Problem to solve - Scan the records for the word "agent". Report each line where it occurs.

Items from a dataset
+ + + + +
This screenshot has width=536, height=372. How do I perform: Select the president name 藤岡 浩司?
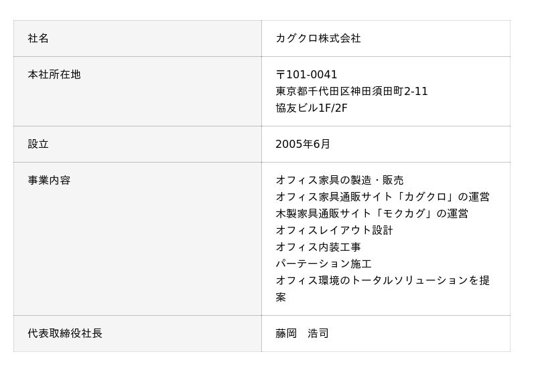pyautogui.click(x=302, y=334)
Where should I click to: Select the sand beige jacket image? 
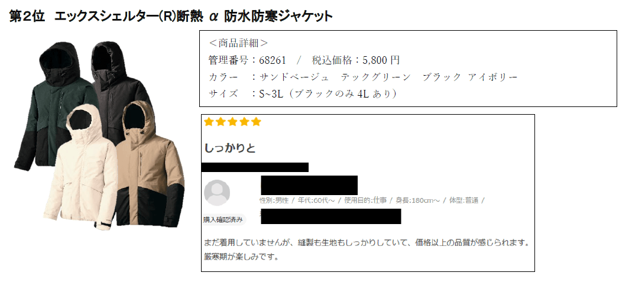pos(149,171)
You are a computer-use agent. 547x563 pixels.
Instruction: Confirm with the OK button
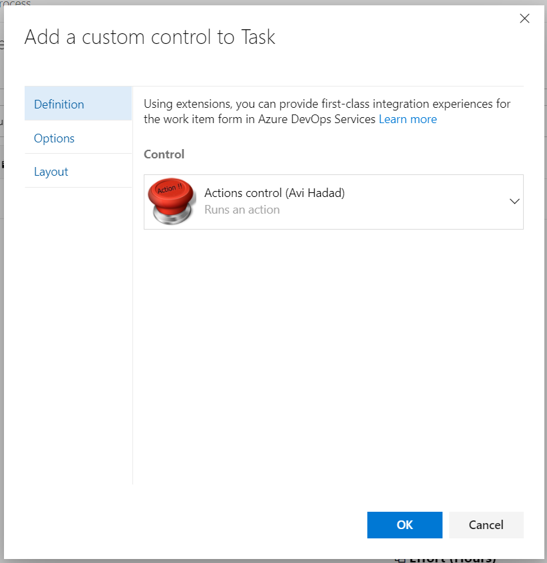(405, 525)
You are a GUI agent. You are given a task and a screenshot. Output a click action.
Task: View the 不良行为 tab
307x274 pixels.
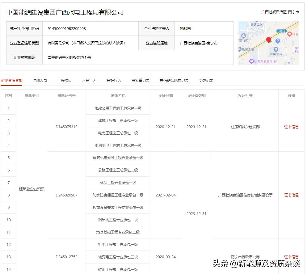tap(89, 80)
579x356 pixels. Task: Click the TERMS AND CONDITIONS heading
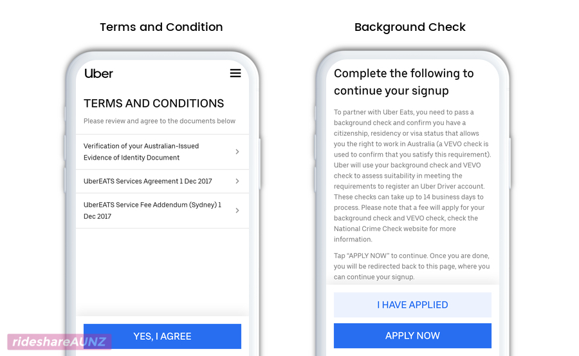click(154, 104)
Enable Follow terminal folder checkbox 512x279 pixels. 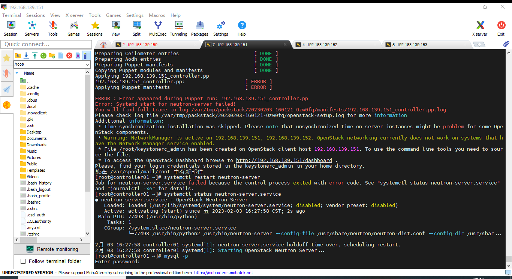[23, 261]
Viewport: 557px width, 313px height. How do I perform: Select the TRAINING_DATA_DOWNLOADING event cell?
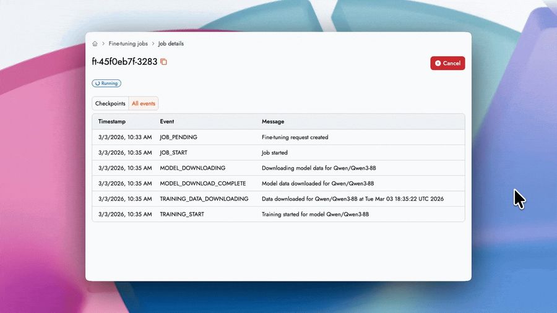click(204, 199)
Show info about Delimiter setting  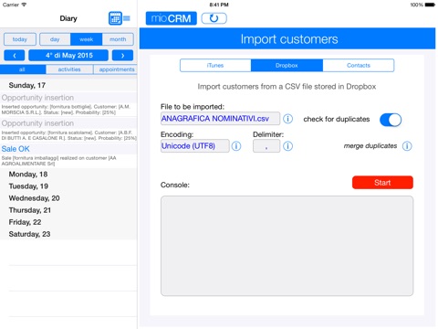point(287,146)
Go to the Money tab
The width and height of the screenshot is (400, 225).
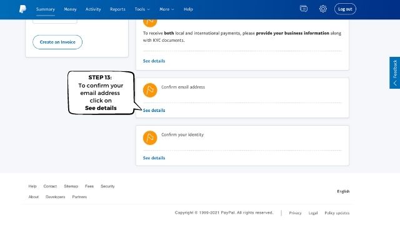pos(70,9)
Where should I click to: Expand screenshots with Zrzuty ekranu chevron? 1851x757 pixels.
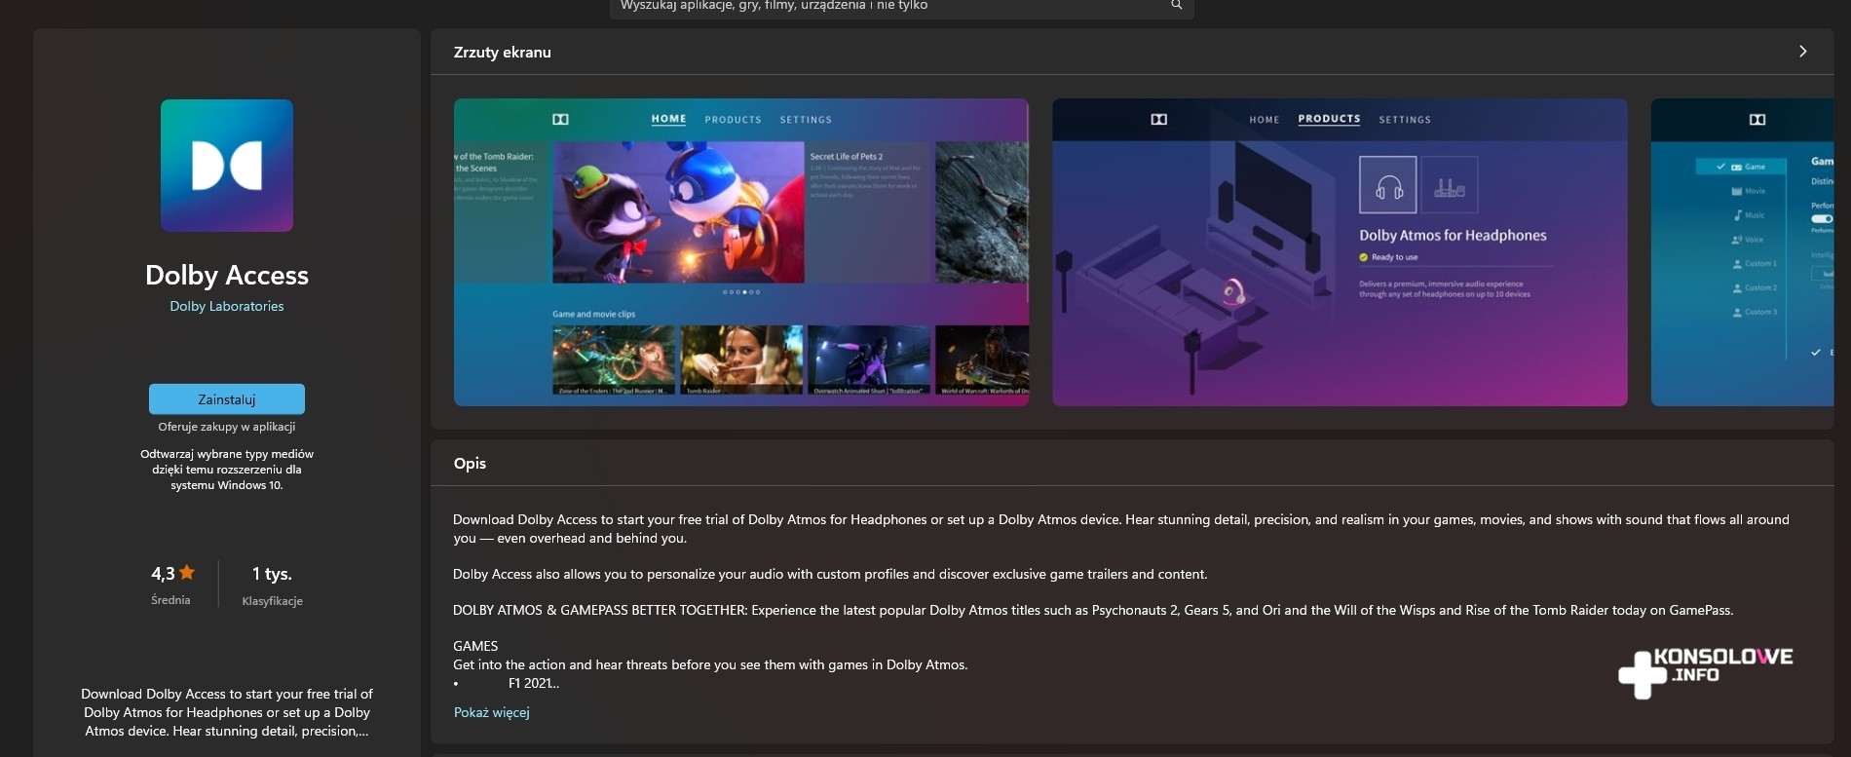pyautogui.click(x=1802, y=52)
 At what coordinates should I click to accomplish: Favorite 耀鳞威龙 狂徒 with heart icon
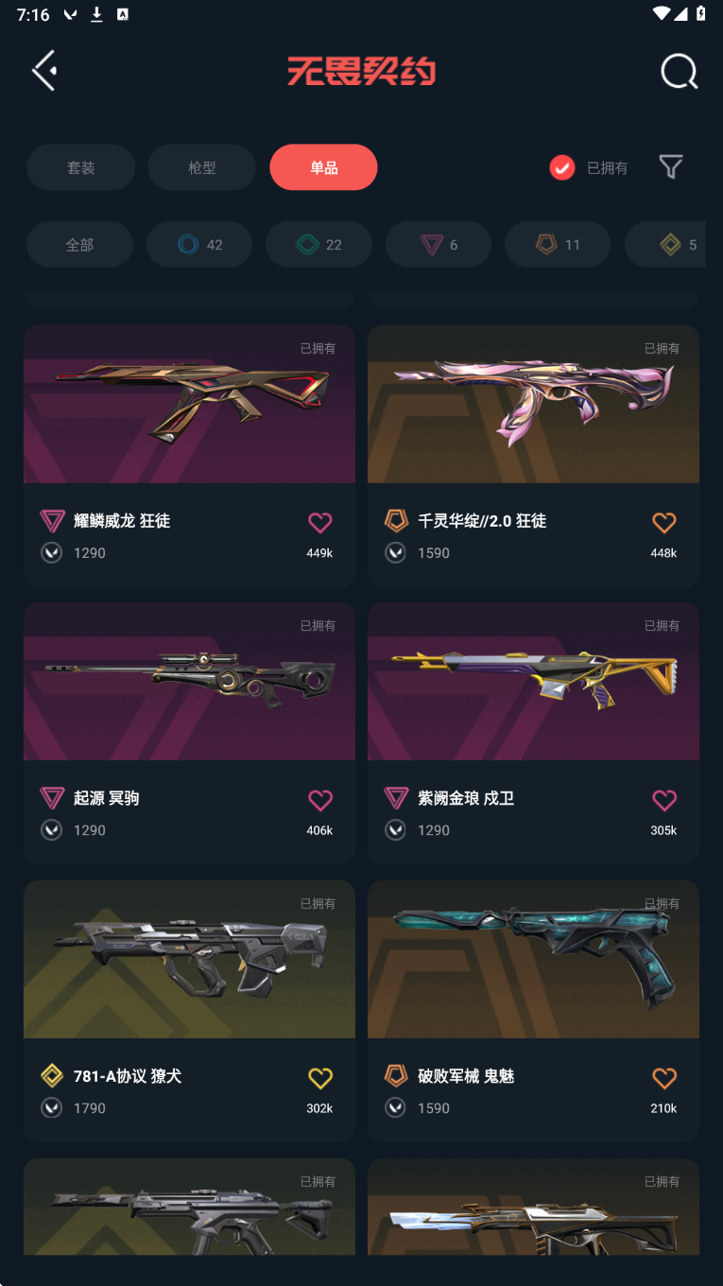click(x=320, y=522)
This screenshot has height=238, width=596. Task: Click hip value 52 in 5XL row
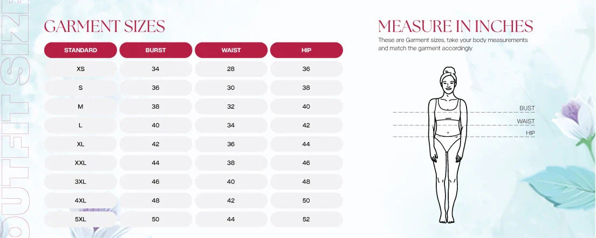[x=306, y=219]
+ + + + +
Solution to this exercise -
You are a computer-use agent. 547x563 pixels.
You are a GUI agent. You are given a task and a screenshot. Output a click action.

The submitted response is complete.